# Description of the task:
Extract, word for word, each line from the line holding "Instruction: Sort the first Ref column" through the end of the records. Omit every picture.

# Provided records:
________________________
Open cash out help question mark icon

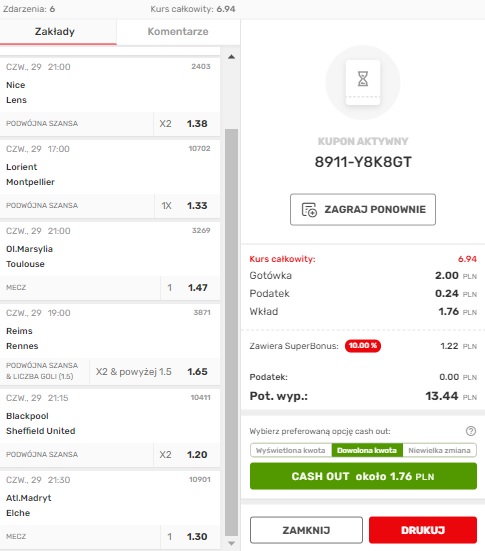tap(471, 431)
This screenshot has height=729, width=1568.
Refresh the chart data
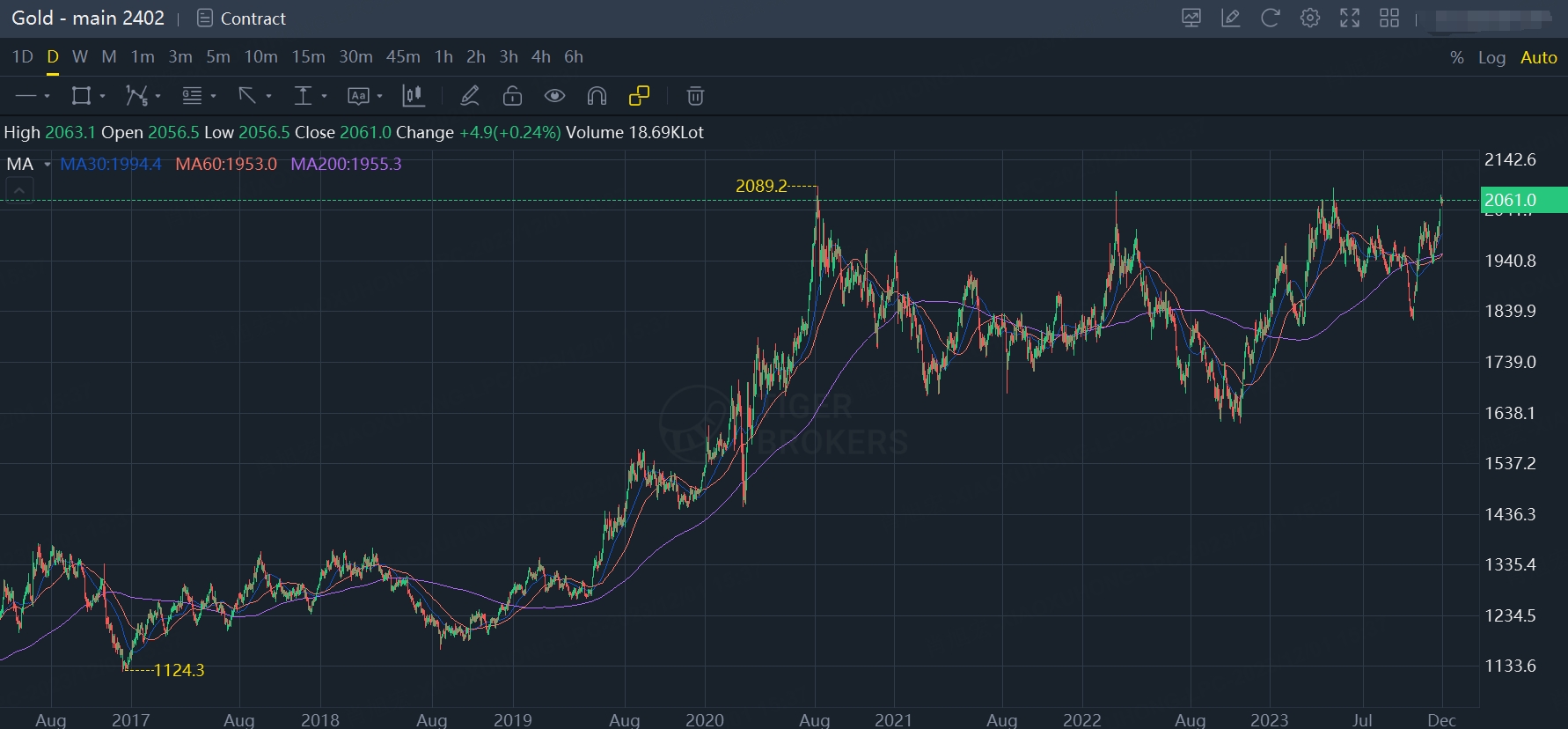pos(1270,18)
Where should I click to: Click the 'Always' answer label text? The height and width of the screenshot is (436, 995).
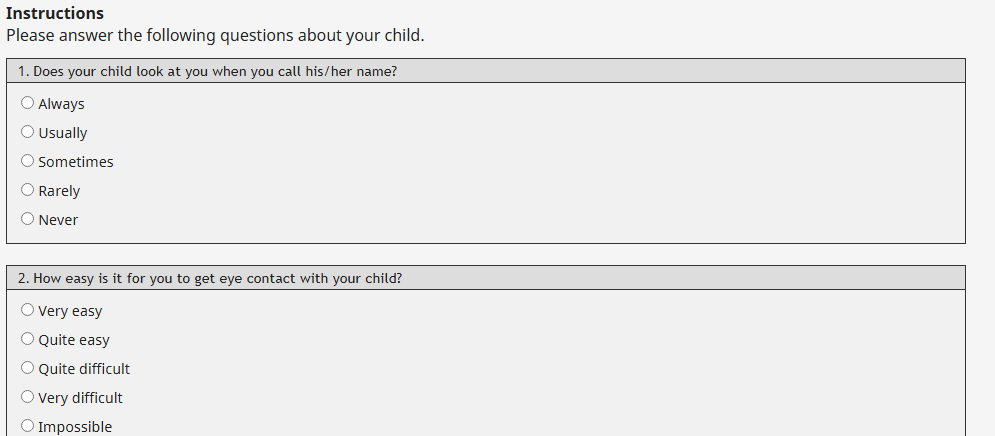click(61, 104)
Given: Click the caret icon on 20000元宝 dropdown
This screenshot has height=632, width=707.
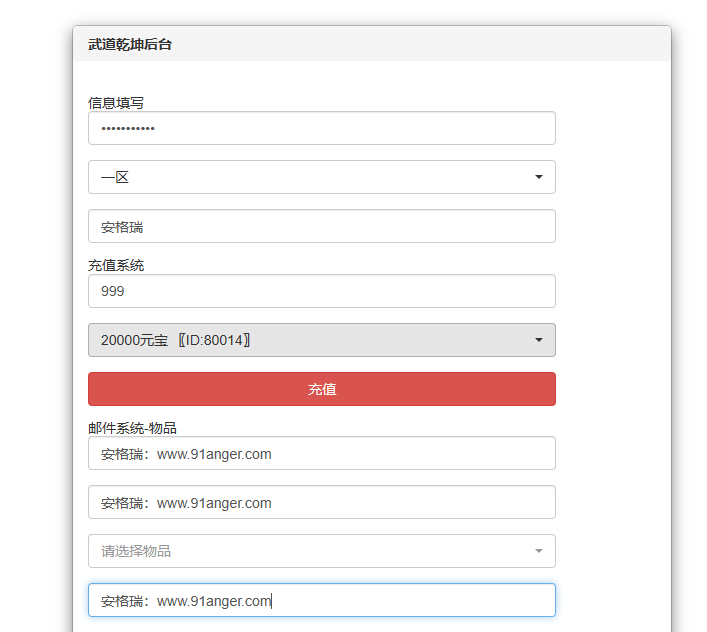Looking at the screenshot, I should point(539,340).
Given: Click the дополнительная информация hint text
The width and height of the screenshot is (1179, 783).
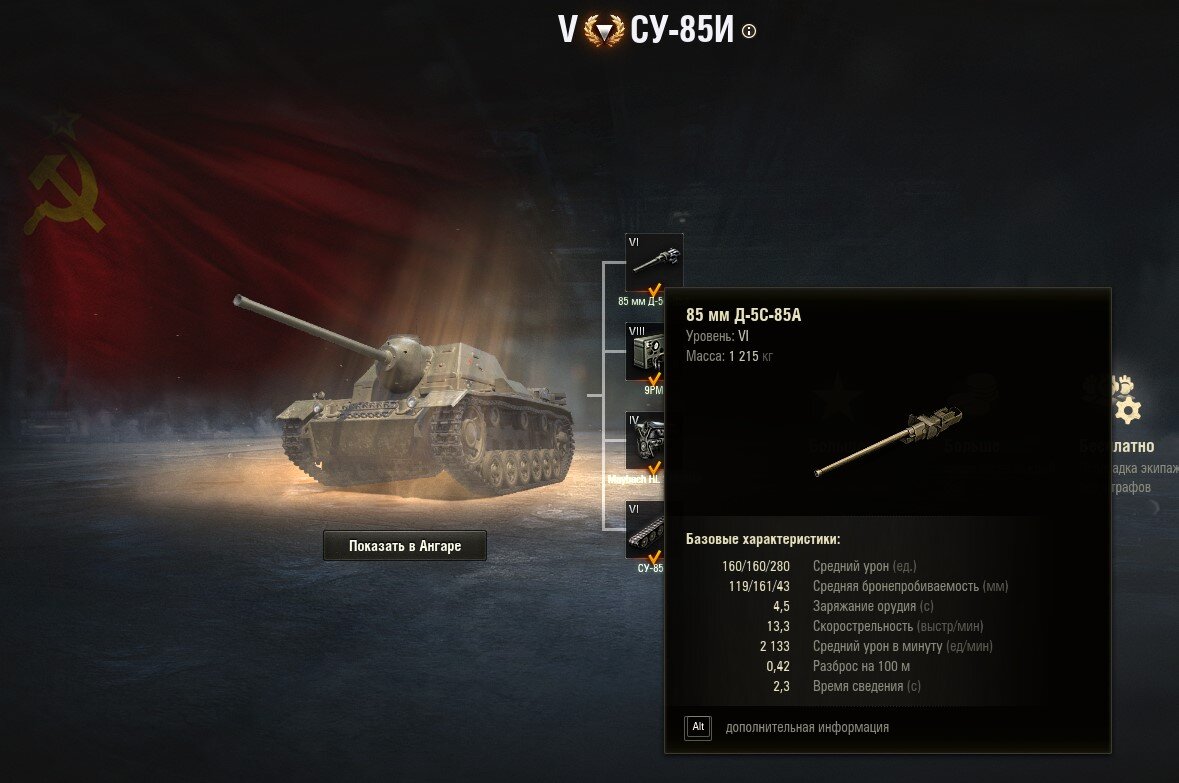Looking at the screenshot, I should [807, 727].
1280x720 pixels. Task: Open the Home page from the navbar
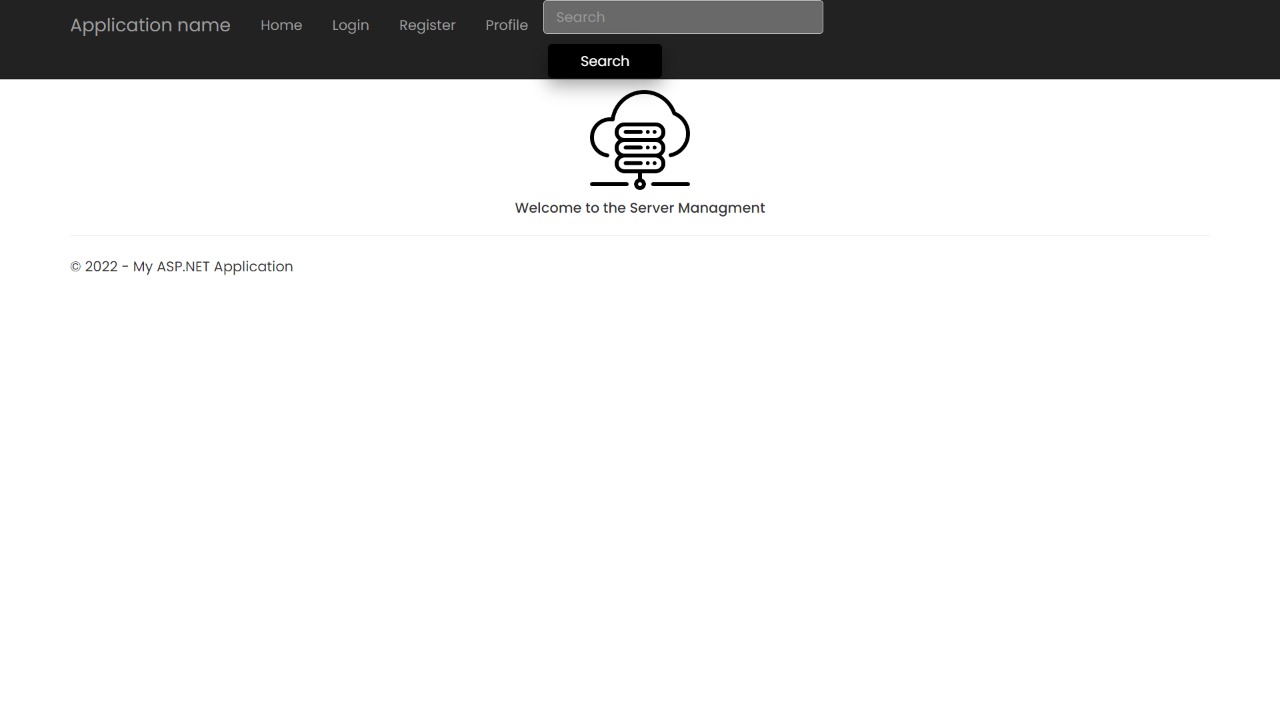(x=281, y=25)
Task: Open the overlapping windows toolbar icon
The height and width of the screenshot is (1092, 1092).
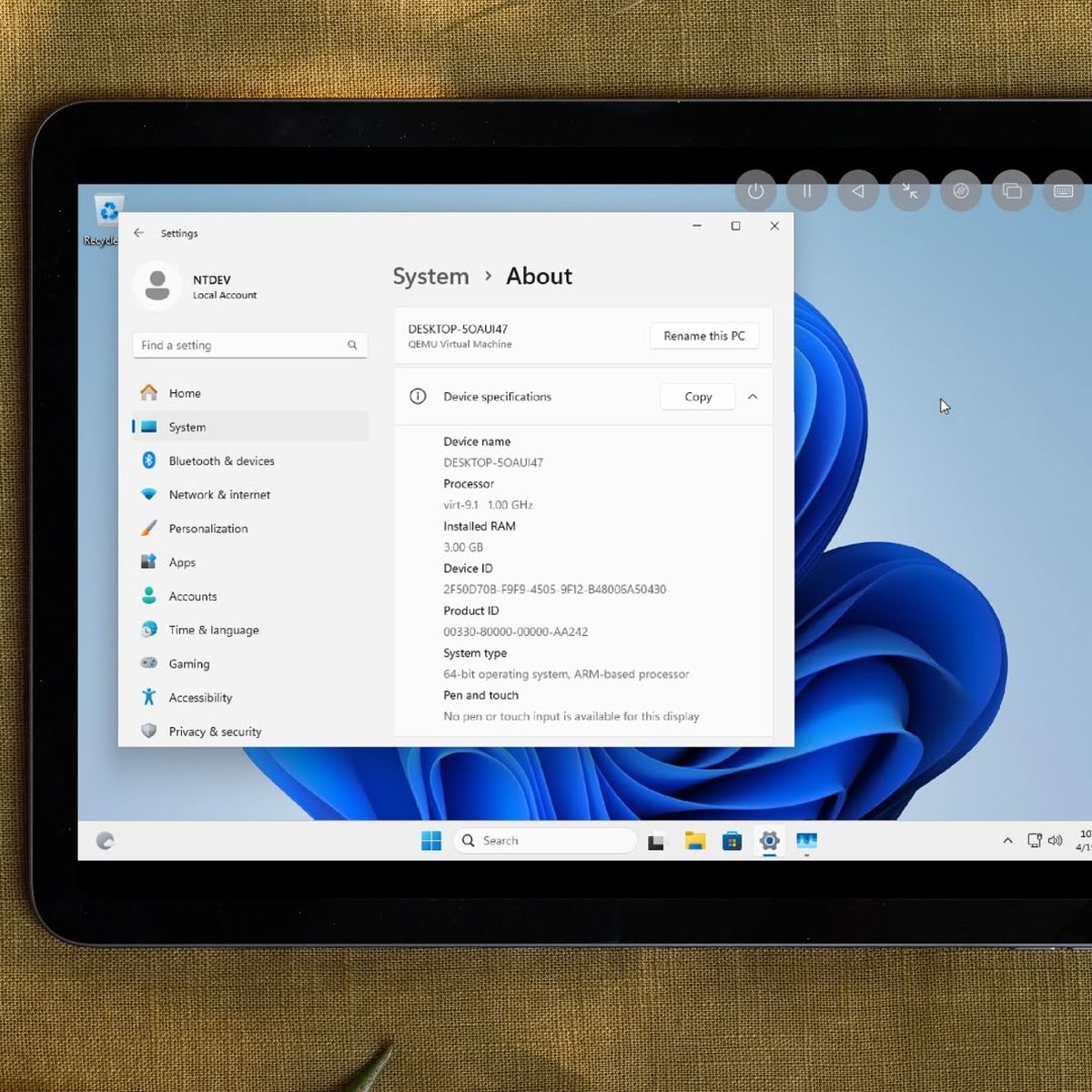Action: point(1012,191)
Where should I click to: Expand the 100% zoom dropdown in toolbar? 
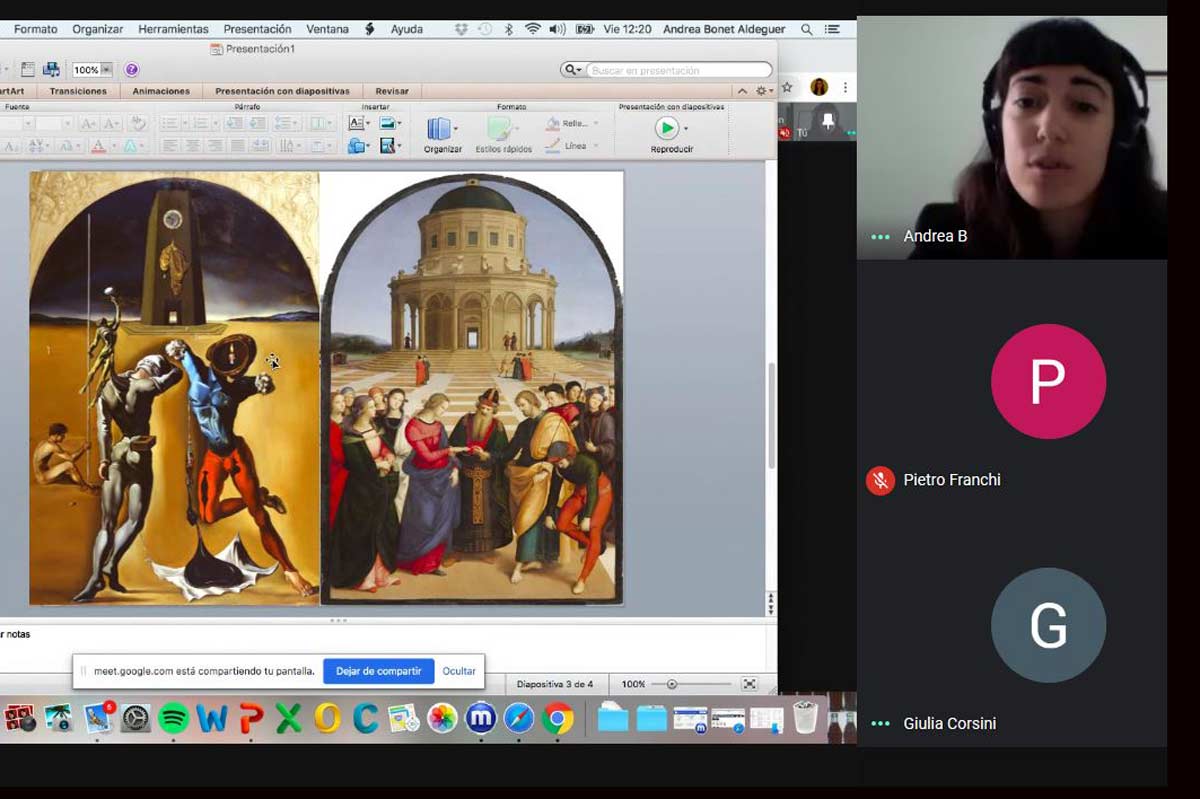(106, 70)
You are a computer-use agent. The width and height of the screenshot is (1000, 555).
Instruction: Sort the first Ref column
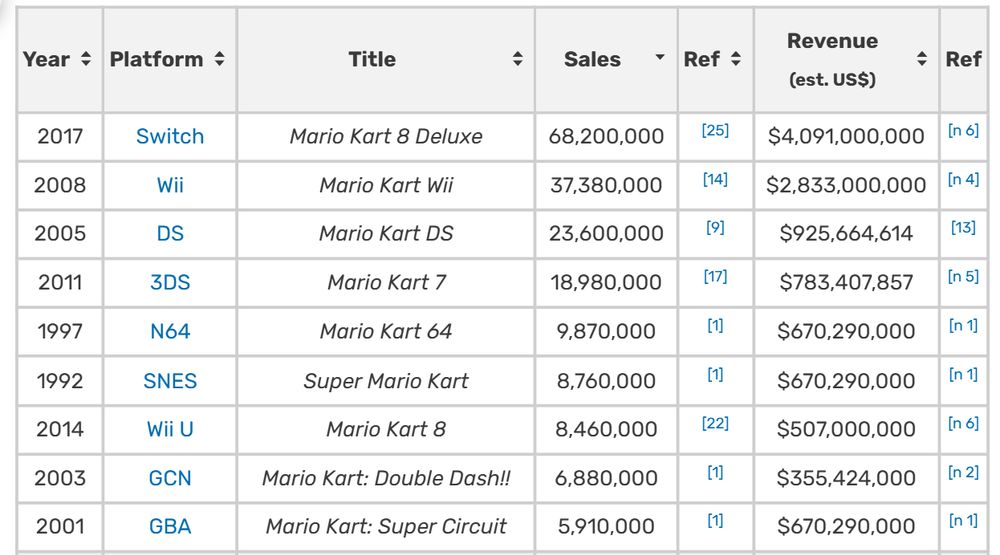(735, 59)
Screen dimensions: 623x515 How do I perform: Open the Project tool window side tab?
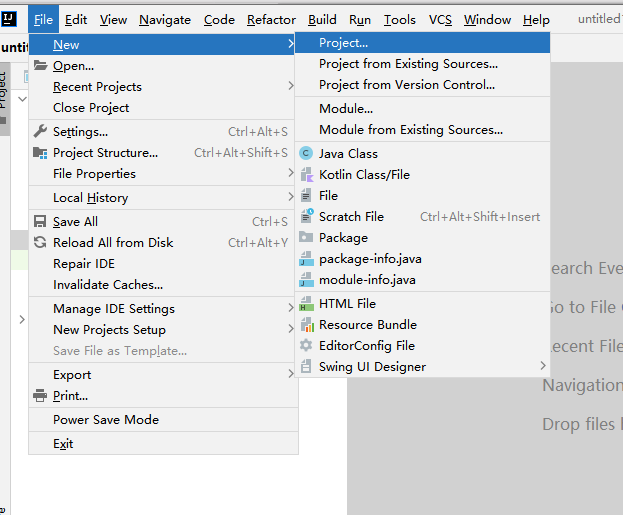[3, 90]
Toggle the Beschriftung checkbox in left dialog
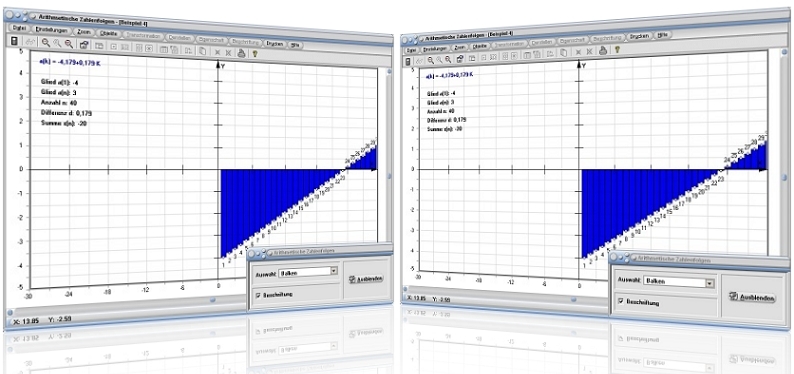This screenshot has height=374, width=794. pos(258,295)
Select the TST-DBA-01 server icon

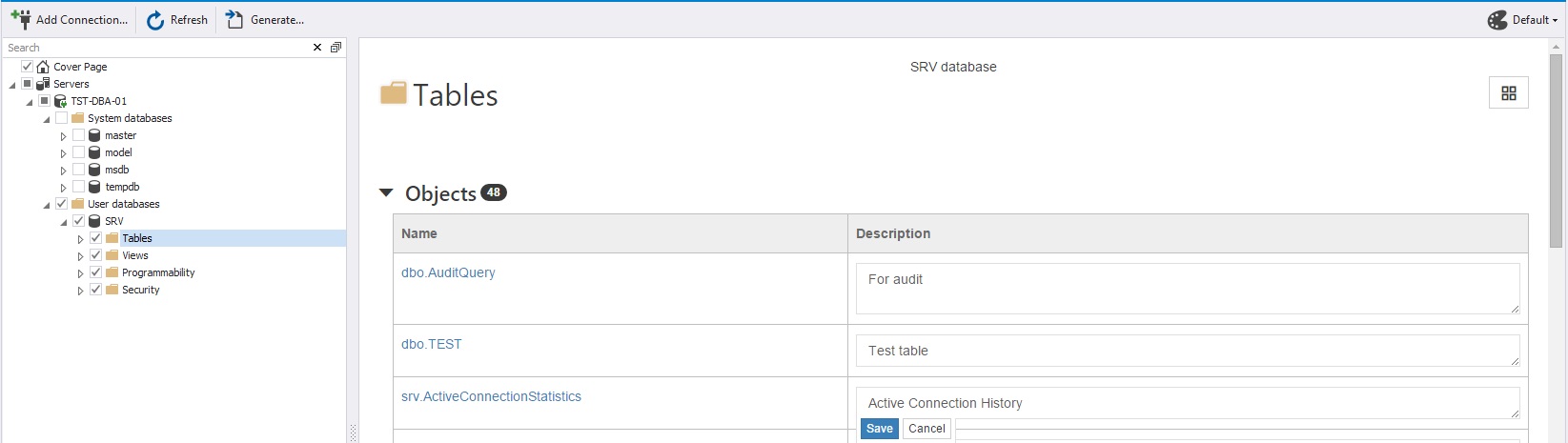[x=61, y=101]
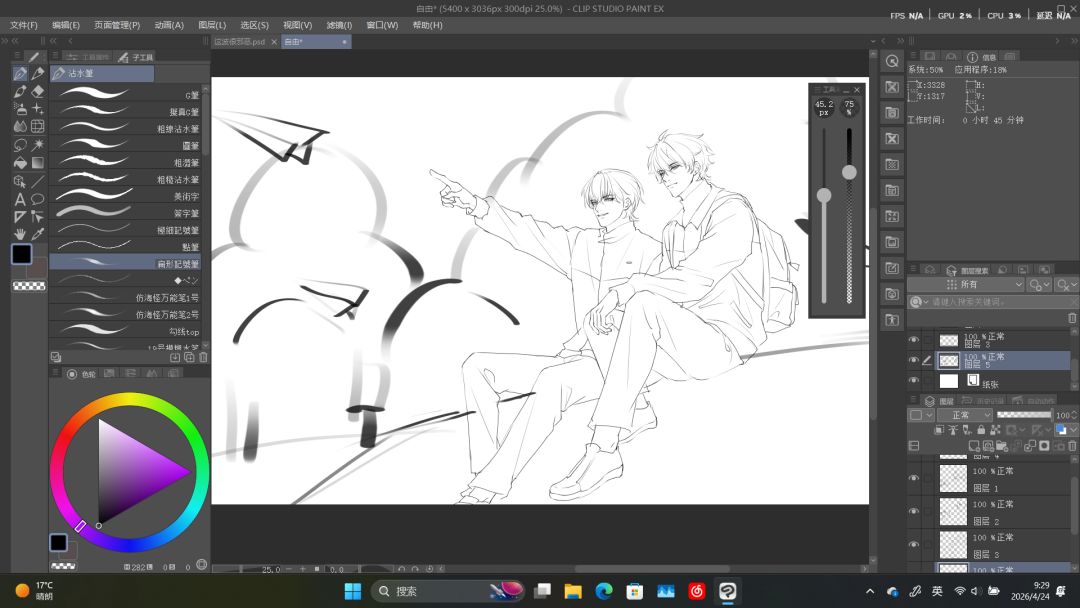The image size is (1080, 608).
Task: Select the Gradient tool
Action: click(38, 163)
________________________
# Result for this exercise:
Instruction: Sort the first Ref column
(735, 59)
Screen dimensions: 623x515 How do I perform: Open the Project tool window side tab?
[3, 90]
Toggle the Beschriftung checkbox in left dialog
This screenshot has height=374, width=794. pos(258,295)
Select the TST-DBA-01 server icon

[x=61, y=101]
The image size is (1080, 608).
Task: Select the Gradient tool
Action: click(38, 163)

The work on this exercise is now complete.